November 2, 2011
The U.S. House of Representatives yesterday passed overwhelmingly a resolution “reaffirming” the phrase “In God We Trust” as our national motto. The vote was 396 to 9. The need for reaffirming of this motto was not clearly stated in the resolution, but the real motivation for this resolution is both too obvious and too unseemly to warrant acknowledgment: most politicians in this God-intoxicated country want to milk God for all the votes they can get. And, from a political standpoint, who can blame them? It’s proven to be a very successful tactic.
The “whereas” clauses of the resolution—which presumably set forth the rationale for the resolution—consist principally of a few quotes from various historical figures that show that other politicians have invoked God and cites to other historical God references, e.g., in the Declaration of Independence. OK, we knew all this already. What’s that have to do with the need to “reaffirm” the motto?
There is this statement in the resolution: “Whereas if religion and morality are taken out of the marketplace of ideas, the very freedom on which the United States was founded cannot be secured.” There are so many fallacies in this statement that I have lost count, including, of course, the obligatory coupling of religion and morality. But what’s ironic about this assertion is that it’s the theists who want to insulate religion from the “marketplace of ideas.” We nonbelievers are in favor of a vigorous, critical examination of the various absurdities on which most religious doctrines are grounded. Of course, when we point out these absurdities, we are accused of being angry atheists who want to mock believers. The truth is the religious don’t want religion to compete in “the marketplace of ideas.” They want religion to be immune from criticism and to enjoy an unquestionable monopoly on morality and virtue.

» **Source data**:
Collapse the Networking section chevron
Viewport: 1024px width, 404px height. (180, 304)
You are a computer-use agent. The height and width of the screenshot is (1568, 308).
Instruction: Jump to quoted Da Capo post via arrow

» **Short problem 1**: Rewrite the motto resolution commentary from "November 2, 2011" to "very successful tactic.", putting "lawmakers" in place of "politicians".
» **Short problem 2**: Write the next part of the motto resolution commentary, picking up after its final sentence.
The lines above come from a separate source.

» **Output 1**:
November 2, 2011
The U.S. House of Representatives yesterday passed overwhelmingly a resolution “reaffirming” the phrase “In God We Trust” as our national motto. The vote was 396 to 9. The need for reaffirming of this motto was not clearly stated in the resolution, but the real motivation for this resolution is both too obvious and too unseemly to warrant acknowledgment: most lawmakers in this God-intoxicated country want to milk God for all the votes they can get. And, from a political standpoint, who can blame them? It’s proven to be a very successful tactic.

» **Output 2**:
This resolution does succeed in reaffirming one sad truth: it’s still politically prudent to treat atheists as trash. They are people who, because they don’t believe in God, can’t be trusted and who aren’t really Americans. Atheists sometimes wonder what will be the sign that they truly are accepted as equals in this country. That’s an easy question. It will be when despicable resolutions such as this one don’t even come up for a vote.
By the way, here’s a word of thanks to the nine representatives who had the courage to vote against the resolution. You may want to send them a message of appreciation: Ackerman, Amash, Chu, Cleaver, Honda, Johnson (GA), Nadler, Scott (VA), and Stark.
Final thought: if this resolution causes you to feel righteous indignation, do something about it. Come to the Reason Rally in DC on March 24.
#1 Strubie on Wednesday November 02, 2011 at 7:00am
Would I be correct in supposing that since this is a resolution, it has no legal standing to be used by justices weighing in on church-state separation matters? Doesn’t congress have enough to do without passing resolutions, which, if I’m correct, have about as much legal effect as pissing in the wind does? Are there truly only 9 congresspeople who have enough sense to do what they should be doing? Can we get a presidential candidate from that small list?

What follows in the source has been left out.